■ The exercise ■
Could you write out, word for word, the lines of the records below that run from the line containing "equalsMethod1 local variable" through the line containing "Action: [x=102, y=237]", including both of those lines?

■ Material shown ■
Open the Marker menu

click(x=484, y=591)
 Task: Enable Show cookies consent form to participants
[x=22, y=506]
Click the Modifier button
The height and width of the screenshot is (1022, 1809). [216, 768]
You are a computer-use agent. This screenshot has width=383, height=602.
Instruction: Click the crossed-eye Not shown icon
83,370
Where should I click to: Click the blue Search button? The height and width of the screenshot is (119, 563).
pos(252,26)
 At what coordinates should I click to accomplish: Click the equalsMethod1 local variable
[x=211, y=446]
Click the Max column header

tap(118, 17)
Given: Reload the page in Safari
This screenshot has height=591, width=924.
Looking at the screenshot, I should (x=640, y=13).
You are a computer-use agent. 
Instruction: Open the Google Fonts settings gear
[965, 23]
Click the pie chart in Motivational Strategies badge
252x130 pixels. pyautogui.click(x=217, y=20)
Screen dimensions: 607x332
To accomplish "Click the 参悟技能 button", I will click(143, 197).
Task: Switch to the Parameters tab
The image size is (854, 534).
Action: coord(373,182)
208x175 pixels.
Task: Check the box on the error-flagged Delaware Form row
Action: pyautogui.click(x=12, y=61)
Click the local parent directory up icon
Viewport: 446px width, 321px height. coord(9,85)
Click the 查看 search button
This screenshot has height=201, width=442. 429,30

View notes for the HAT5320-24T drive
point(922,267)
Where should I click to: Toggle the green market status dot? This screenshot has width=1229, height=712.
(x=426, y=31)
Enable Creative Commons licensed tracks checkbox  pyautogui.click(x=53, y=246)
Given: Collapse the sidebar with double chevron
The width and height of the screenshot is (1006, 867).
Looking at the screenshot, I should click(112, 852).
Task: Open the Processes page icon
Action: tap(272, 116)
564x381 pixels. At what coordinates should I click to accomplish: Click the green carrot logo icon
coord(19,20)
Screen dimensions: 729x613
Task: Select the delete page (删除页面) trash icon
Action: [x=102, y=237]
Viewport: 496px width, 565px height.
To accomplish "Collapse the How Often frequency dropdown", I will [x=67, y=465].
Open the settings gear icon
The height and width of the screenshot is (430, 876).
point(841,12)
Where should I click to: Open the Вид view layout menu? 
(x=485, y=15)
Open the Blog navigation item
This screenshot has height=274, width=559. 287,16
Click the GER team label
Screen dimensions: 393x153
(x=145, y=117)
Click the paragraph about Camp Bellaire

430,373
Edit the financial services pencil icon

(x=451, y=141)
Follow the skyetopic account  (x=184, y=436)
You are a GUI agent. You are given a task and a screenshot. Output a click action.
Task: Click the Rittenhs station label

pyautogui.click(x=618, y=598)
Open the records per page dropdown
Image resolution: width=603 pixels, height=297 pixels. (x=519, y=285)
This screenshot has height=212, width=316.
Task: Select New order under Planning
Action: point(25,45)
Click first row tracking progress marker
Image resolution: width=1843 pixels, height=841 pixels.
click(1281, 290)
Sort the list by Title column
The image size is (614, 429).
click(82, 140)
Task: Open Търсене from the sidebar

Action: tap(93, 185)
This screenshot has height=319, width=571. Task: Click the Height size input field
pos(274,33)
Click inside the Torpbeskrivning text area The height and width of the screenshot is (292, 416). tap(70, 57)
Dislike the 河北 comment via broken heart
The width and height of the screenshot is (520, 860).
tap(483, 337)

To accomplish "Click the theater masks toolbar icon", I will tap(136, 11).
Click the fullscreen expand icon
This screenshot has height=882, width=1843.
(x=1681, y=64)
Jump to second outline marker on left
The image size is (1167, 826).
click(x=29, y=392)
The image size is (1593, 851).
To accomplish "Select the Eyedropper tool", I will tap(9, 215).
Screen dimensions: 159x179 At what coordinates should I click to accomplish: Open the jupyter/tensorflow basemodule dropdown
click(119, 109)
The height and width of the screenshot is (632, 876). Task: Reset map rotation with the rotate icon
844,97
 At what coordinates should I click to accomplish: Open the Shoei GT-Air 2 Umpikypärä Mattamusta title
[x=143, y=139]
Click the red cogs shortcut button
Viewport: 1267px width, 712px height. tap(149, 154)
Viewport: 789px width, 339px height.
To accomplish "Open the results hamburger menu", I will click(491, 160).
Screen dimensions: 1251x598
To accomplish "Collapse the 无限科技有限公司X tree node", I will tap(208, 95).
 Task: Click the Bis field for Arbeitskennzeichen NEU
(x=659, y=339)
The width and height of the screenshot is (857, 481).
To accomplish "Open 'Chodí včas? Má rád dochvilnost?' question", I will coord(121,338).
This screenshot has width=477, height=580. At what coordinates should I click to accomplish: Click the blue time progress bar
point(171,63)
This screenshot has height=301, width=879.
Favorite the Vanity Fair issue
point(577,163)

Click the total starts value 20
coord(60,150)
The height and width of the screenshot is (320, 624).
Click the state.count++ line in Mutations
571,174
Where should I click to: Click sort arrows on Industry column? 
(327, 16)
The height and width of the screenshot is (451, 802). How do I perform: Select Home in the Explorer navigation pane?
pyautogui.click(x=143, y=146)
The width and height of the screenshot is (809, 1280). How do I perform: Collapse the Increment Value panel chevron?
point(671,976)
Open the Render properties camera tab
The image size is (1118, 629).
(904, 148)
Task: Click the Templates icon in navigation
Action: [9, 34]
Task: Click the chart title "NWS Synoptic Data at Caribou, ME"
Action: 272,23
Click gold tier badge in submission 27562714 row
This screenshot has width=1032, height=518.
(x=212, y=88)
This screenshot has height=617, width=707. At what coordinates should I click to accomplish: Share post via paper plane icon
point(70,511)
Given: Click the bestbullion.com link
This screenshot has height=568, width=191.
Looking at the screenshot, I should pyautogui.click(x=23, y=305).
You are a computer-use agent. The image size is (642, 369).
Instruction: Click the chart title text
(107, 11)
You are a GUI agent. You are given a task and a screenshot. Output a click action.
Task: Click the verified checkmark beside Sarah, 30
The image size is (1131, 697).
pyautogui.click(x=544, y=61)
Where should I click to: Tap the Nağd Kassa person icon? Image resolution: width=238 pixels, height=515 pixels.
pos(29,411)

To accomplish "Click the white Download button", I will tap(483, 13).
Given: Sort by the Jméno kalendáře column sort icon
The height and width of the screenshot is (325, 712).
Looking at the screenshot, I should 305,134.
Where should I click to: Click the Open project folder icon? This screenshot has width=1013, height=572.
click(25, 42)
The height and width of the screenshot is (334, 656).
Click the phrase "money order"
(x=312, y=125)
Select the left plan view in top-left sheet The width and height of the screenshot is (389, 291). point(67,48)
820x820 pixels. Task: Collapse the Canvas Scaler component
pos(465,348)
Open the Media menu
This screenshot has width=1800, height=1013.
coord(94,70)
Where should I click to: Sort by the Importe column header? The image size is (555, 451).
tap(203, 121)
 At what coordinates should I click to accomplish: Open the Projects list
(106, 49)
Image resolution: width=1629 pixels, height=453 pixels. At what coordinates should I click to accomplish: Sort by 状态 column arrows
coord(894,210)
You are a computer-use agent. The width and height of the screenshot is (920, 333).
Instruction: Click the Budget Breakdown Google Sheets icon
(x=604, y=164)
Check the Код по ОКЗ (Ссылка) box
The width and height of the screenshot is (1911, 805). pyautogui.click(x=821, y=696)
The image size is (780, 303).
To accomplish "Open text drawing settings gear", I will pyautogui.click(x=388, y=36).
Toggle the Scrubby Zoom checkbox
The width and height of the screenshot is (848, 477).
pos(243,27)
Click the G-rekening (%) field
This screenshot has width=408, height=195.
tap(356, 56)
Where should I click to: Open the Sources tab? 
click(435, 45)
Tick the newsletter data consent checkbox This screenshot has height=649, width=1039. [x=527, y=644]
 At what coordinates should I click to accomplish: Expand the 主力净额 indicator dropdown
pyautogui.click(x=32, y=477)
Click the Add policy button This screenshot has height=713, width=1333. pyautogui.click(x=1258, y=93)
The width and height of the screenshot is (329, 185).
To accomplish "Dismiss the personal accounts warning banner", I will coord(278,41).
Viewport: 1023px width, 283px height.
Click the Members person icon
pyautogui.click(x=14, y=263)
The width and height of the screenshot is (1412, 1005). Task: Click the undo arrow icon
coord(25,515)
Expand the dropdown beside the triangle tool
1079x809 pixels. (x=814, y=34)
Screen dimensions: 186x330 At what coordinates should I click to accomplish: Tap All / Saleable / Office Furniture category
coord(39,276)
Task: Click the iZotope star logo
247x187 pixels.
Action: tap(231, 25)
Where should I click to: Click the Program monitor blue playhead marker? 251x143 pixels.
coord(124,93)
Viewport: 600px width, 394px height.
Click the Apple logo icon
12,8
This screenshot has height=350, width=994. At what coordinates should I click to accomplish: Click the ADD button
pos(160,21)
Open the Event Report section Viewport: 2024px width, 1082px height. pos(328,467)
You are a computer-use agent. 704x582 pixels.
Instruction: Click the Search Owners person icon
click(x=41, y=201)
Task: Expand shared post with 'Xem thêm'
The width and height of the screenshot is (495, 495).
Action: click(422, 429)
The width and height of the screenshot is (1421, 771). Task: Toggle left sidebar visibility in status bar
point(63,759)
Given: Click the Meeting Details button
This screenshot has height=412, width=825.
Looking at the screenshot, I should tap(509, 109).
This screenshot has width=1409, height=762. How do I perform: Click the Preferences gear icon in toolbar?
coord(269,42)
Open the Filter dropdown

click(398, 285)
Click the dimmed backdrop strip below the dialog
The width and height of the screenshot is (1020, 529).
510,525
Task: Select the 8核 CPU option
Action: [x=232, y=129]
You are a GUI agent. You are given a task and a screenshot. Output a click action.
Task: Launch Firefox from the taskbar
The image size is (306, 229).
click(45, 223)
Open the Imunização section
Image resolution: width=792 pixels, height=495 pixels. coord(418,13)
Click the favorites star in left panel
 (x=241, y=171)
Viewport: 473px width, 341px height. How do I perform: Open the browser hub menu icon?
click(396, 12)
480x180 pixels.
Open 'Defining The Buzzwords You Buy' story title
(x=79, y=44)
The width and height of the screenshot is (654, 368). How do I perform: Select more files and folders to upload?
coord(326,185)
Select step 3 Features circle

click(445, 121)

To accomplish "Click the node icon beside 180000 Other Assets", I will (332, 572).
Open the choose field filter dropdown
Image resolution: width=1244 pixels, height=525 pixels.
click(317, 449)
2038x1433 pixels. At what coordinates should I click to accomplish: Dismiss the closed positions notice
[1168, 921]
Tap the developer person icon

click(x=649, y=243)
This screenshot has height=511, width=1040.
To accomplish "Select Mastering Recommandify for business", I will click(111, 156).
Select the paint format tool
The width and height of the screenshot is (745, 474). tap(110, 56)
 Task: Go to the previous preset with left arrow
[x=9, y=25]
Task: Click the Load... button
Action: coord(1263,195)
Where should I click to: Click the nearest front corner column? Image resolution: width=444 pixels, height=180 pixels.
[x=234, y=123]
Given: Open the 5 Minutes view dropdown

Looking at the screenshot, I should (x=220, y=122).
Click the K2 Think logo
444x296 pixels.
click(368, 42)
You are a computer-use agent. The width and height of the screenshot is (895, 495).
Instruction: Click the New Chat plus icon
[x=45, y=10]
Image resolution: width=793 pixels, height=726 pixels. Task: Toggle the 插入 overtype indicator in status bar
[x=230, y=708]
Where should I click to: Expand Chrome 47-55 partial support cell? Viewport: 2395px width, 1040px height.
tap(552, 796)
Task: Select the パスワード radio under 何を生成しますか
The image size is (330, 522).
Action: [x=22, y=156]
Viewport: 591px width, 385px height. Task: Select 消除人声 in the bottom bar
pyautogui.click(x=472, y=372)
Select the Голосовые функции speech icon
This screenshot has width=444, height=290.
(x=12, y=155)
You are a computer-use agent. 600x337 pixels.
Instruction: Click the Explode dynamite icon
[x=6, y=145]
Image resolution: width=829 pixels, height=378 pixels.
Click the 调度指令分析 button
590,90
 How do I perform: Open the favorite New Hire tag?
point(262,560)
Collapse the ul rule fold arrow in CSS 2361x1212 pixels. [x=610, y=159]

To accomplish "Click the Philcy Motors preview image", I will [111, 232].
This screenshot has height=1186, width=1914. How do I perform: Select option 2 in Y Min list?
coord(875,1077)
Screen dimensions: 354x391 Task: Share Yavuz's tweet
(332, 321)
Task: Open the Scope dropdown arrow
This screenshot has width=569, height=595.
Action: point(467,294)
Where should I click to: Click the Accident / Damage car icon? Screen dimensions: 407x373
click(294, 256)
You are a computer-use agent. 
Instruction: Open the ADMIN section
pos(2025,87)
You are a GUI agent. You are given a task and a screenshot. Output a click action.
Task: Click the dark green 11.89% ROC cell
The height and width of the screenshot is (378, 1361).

■ Reply ■
 At what coordinates should I click to accomplish: Click the equalsMethod1 local variable
[x=211, y=446]
Click the Max column header

tap(118, 17)
Given: Reload the page in Safari
This screenshot has height=591, width=924.
Looking at the screenshot, I should (x=640, y=13).
You are a computer-use agent. 
Instruction: Open the Google Fonts settings gear
[965, 23]
Click the pie chart in Motivational Strategies badge
252x130 pixels. pyautogui.click(x=217, y=20)
Screen dimensions: 607x332
To accomplish "Click the 参悟技能 button", I will click(143, 197).
Task: Switch to the Parameters tab
The image size is (854, 534).
Action: coord(373,182)
208x175 pixels.
Task: Check the box on the error-flagged Delaware Form row
Action: pyautogui.click(x=12, y=61)
Click the local parent directory up icon
Viewport: 446px width, 321px height. coord(9,85)
Click the 查看 search button
This screenshot has height=201, width=442. 429,30

View notes for the HAT5320-24T drive
point(922,267)
Where should I click to: Toggle the green market status dot? This screenshot has width=1229, height=712.
(x=426, y=31)
Enable Creative Commons licensed tracks checkbox  pyautogui.click(x=53, y=246)
Given: Collapse the sidebar with double chevron
The width and height of the screenshot is (1006, 867).
Looking at the screenshot, I should click(112, 852).
Task: Open the Processes page icon
Action: tap(272, 116)
564x381 pixels. At what coordinates should I click to accomplish: Click the green carrot logo icon
coord(19,20)
Screen dimensions: 729x613
Task: Select the delete page (删除页面) trash icon
Action: [x=102, y=237]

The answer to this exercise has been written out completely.